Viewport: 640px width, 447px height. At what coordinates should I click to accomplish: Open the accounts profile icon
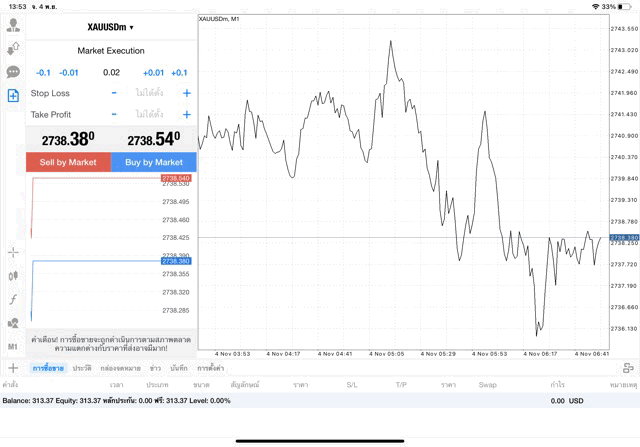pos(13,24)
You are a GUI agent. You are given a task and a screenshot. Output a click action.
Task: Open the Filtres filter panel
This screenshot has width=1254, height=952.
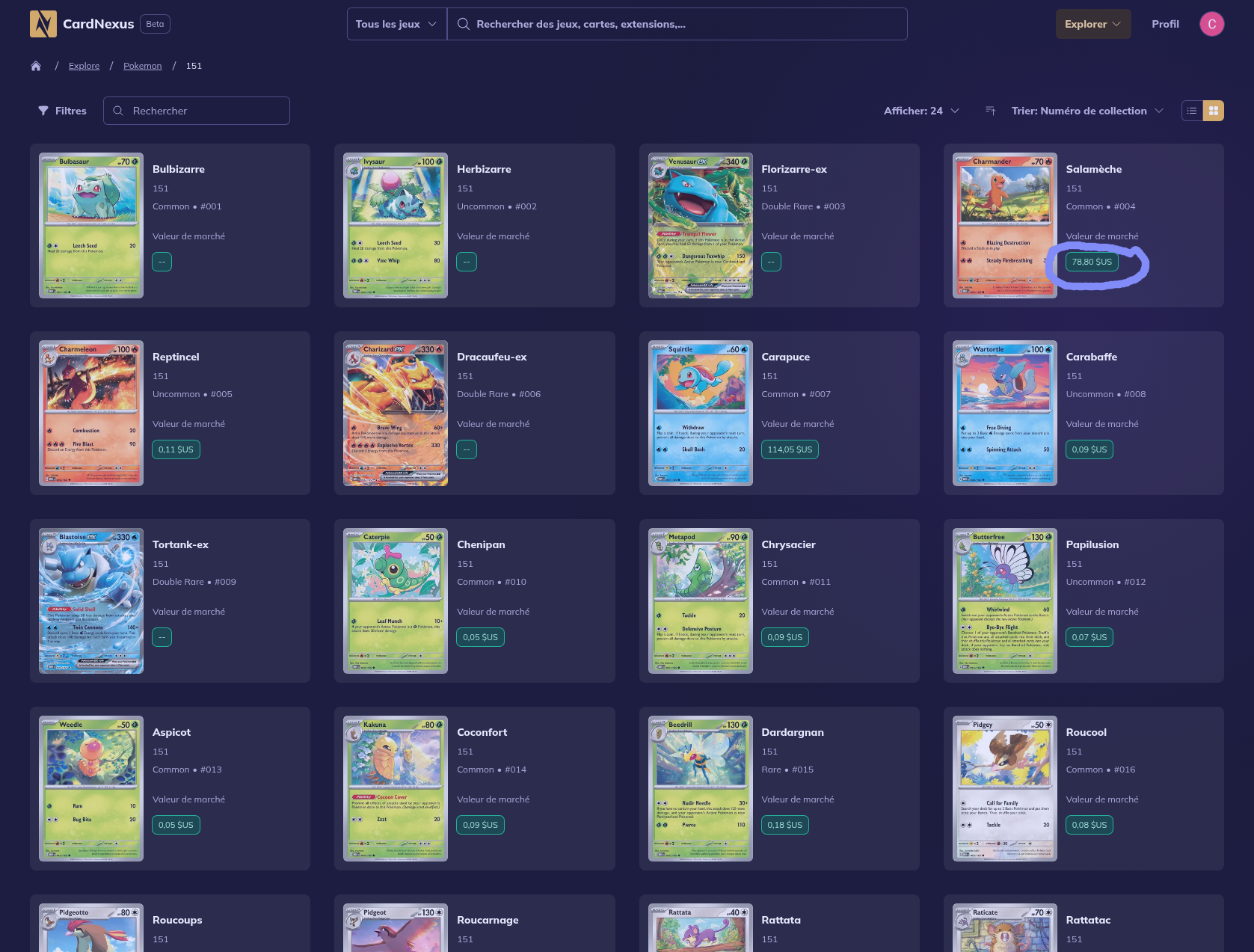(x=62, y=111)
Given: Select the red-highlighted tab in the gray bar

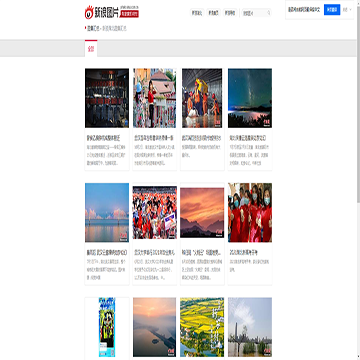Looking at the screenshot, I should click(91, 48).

########################################

### Task requirements
Your task is to set down each line above verbatim while excluding the pictures.

### Solution to this exercise
Viewport: 640px width, 447px height. At what coordinates should I click to accomplish: Open the accounts profile icon
pos(13,24)
You are a GUI agent. You are given a task and a screenshot. Output a click action.
Task: Open the Filtres filter panel
This screenshot has width=1254, height=952.
(x=62, y=111)
Given: Select the red-highlighted tab in the gray bar

Looking at the screenshot, I should click(91, 48).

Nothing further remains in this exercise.